Today, Porsche is definitely one of the top car manufacturers when it comes to technological advancements in the automotive industry is. Not only do they offer some of the quickest cars, but they also recently came out with what we would consider as the most beautiful hybrid vehicle to date. And that is the Panamera Turbo S E-Hybrid Sport Turismo. In their most recent announcement, the German automaker said that they have no plans on changing even if it is one of their biggest challenges - and they are referring to electrification.
Luz Meschke, Porsche’s finance chief, explained in a recent interview with Automotive News that they will continue working on their electrification, and that their goal is to remain hugely profitable during this process. Right now, the company is benefiting from a 15 percent profit margin.
To be able to do this, Meschke says that the company has created a strategic target. He further expounds by saying that they have to manage the company a certain way for them to be able to continuously maintain the 15 percent profit margin. However, this figure sometimes fluctuates due to several factors like exchange rates and economic crisis.
Going back to the automaker’s electrification program, Porsche will have to shell out around $3.5 million to develop new EV technologies, with the goal to become a market leader in hybridization and electrification. But do not worry if you’re not into electrified models, as Porsche will still continue to work on improving their combustion engines too. There were earlier reports that suggest the automaker will stop selling diesel engines, but that was just a rumour, and the Germans made it clear that they will continue production for as long as possible.

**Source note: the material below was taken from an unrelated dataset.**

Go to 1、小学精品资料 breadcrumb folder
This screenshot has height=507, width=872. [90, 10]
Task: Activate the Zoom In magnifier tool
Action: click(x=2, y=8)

Meschke also said that they are keeping their options open and that they will focus on specific product decisions later on. And that this will depend on the extent to which areas electromobility works for them. In the next decade, the company plans to offer a wide range of choices for their consumers – ranging from optimized combustion engines and plug-in hybrids, to full-electric sports cars as well. In fact, the company is already preparing for a 2019 release of a first all-electric Porsche - exciting, right? And when that comes out, it will just be the beginning of a whole new era of electrified performance models. Meschke added that they would like to set standards in terms of e-mobility.
It has been two years since the first Dieselgate scandal erupted. Still, half of the automaker’s four-door car sales in Europe are diesel-powered units. It’s no wonder then that the company has decided not to discontinue producing diesel vehicles in the foreseeable future.